» INSTRUCTION 1: From the listing below, copy the lines unchanged, starting at the line that contains "959x435 pixels." and ending after the line that contains "Image resolution: width=845".

[PAGE EXCERPT start]

After building a chart, we need to distribute it to our users or our organization. This process involves packaging, signing, and uploading the chart.
In this blog, we’ll walk you through how to package, sign and verify a chart. Let us start by creating the chart we'll use to demonstrate the three concepts.
You'll need access to a running Kubernetes cluster to follow along with the example in this post. If you don’t have access to one, you can use a tool such as minikube to set up a Kubernetes cluster. You also need to have Helm installed on your local machine.
The commands in this blog are executed on KodeKloud's Helm Playground. With this playground, you won't need to go through the hassle of installing any additional software— everything you need is already set up and ready to use.
Creating a Helm Chart
We create a Helm chart using the command
helm create. For instance, to create a chart for an app named my-app-chart, we use this command:
helm create nginx
Packaging a Helm Chart
Helm utility includes a subcommand for packaging charts:
helm package /path/to/local/chart. In our case, the command to package our Nginx chart is:
helm package ./nginx
The output shows that the chart’s files are archived to the /home/user/nginx-0.1.0.tgz file.
user@debian:~$ helm package ./nginx Successfully packaged chart and saved it to: /home/user/nginx-0.1.0.tgz
The .tgz extension indicates that this is a TAR archive compressed with Gzip. We can open this up with almost any archive manager like WinRAR, 7-Zip, etc. Inside, we’ll see all the files and directories we added to this chart in our exercises, neatly grouped together in a single nginx-0.1.0.tgz file that is much easier to move around.
So that’s done. Why can’t we upload this on some server and make it available online? Let's see why it is recommended to go through the signing step.
Signing a Helm Chart
Whenever we download code from the Internet, it’s not 100% guaranteed that what we get is actually what the developer/maintainer uploaded. That’s because servers can be hacked, and files can be replaced with malicious content. One of the ways to make downloads safer is to sign files/packages cryptographically.
For example, in this case, we built our chart, and we know our content is good and safe to use. But how can the users that download our chart ensure they get exactly what we built for them and not some malicious file uploaded by hackers? Let's see how.
Helm Provenance and Integrity
With Helm, we can secure and protect the integrity of our charts. This is implemented in two steps.
- Helm uses a private key that only we, the chart developers, can access. This key produces a digital signature and adds it to a provenance file (we’ll take a deeper look at this file soon).

[PAGE EXCERPT end]
[DATA start]

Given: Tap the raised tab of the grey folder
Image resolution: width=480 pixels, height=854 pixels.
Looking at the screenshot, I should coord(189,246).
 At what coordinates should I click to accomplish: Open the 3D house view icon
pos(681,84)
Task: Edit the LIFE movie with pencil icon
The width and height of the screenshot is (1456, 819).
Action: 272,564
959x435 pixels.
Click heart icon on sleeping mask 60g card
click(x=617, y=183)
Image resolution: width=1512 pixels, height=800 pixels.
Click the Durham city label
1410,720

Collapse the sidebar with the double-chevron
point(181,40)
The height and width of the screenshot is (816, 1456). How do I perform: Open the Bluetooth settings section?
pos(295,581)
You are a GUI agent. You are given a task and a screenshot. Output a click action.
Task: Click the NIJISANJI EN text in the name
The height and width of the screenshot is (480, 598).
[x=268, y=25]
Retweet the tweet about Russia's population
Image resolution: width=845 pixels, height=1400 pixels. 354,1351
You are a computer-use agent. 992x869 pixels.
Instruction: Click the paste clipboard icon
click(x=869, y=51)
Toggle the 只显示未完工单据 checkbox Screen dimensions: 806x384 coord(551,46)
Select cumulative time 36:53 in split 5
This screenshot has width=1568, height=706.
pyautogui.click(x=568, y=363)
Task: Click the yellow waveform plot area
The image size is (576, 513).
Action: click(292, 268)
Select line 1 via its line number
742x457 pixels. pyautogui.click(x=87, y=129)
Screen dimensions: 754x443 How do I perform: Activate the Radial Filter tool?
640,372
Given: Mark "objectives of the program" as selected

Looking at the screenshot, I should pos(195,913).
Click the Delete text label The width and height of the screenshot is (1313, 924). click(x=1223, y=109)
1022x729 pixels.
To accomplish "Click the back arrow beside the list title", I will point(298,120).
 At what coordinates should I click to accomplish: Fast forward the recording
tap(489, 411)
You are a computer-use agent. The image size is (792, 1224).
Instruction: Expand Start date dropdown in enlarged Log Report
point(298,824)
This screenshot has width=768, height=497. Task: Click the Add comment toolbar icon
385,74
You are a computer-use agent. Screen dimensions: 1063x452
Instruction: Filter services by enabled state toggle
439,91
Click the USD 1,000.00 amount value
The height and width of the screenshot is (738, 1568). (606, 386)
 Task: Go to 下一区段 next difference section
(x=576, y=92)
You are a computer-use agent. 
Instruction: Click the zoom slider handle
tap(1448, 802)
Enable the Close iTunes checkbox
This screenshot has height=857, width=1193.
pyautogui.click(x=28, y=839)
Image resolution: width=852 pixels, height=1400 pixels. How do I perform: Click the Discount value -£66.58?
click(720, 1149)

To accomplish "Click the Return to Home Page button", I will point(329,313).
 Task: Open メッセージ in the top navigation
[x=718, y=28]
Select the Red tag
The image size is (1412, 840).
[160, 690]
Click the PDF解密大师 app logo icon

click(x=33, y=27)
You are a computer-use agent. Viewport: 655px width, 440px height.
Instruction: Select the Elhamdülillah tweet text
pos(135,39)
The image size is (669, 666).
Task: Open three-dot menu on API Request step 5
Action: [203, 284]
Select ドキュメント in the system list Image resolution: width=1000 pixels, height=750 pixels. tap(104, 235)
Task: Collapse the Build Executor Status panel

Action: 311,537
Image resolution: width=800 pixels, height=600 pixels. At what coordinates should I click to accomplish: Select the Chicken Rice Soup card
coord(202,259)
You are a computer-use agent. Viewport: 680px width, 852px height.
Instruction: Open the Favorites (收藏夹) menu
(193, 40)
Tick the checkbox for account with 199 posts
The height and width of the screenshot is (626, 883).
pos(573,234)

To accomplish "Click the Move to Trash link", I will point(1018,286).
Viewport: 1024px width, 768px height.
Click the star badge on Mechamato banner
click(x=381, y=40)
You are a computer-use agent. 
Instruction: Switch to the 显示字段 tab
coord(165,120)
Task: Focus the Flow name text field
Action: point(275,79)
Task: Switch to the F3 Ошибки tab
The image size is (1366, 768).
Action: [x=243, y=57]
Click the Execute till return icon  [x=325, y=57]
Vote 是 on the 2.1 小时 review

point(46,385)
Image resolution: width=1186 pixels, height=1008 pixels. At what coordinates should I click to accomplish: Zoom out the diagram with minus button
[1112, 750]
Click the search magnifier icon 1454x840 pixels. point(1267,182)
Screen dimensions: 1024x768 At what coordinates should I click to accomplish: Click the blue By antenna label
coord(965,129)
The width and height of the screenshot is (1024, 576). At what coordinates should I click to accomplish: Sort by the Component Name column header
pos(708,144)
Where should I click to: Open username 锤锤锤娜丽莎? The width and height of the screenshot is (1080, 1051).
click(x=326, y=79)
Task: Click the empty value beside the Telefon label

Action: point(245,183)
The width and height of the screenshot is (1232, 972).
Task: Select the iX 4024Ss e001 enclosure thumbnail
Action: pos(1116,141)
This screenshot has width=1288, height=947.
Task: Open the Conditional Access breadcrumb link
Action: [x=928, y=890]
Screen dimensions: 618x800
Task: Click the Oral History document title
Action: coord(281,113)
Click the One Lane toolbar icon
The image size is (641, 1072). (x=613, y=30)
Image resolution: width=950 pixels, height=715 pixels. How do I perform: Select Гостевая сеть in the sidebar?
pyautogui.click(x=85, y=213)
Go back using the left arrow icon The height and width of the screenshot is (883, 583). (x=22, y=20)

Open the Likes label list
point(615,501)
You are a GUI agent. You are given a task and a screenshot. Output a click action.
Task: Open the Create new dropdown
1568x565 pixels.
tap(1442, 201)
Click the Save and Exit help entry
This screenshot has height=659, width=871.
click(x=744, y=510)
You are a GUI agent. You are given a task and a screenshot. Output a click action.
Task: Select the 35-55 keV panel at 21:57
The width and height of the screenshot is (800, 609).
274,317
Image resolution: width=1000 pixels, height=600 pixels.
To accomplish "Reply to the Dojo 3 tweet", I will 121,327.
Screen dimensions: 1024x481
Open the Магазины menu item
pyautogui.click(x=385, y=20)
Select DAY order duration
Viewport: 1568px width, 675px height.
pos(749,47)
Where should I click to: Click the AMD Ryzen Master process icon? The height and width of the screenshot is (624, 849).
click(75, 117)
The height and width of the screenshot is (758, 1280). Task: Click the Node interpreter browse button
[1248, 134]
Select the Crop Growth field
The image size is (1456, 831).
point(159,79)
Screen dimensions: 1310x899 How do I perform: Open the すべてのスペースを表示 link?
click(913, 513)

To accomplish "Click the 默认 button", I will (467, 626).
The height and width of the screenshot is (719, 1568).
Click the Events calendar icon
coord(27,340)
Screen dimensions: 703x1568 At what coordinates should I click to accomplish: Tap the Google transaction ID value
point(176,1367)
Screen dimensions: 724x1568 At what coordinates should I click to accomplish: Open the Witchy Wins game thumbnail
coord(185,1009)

[DATA end]

» INSTRUCTION 2: According to the Helm chart post, where does the command helm package ./nginx save the packaged chart?

» WRITTEN ANSWER 1:
959x435 pixels.
Click heart icon on sleeping mask 60g card
click(x=617, y=183)
Image resolution: width=1512 pixels, height=800 pixels.
Click the Durham city label
1410,720

Collapse the sidebar with the double-chevron
point(181,40)
The height and width of the screenshot is (816, 1456). How do I perform: Open the Bluetooth settings section?
pos(295,581)
You are a GUI agent. You are given a task and a screenshot. Output a click action.
Task: Click the NIJISANJI EN text in the name
The height and width of the screenshot is (480, 598).
[x=268, y=25]
Retweet the tweet about Russia's population
Image resolution: width=845 pixels, height=1400 pixels. 354,1351

» WRITTEN ANSWER 2: /home/user/nginx-0.1.0.tgz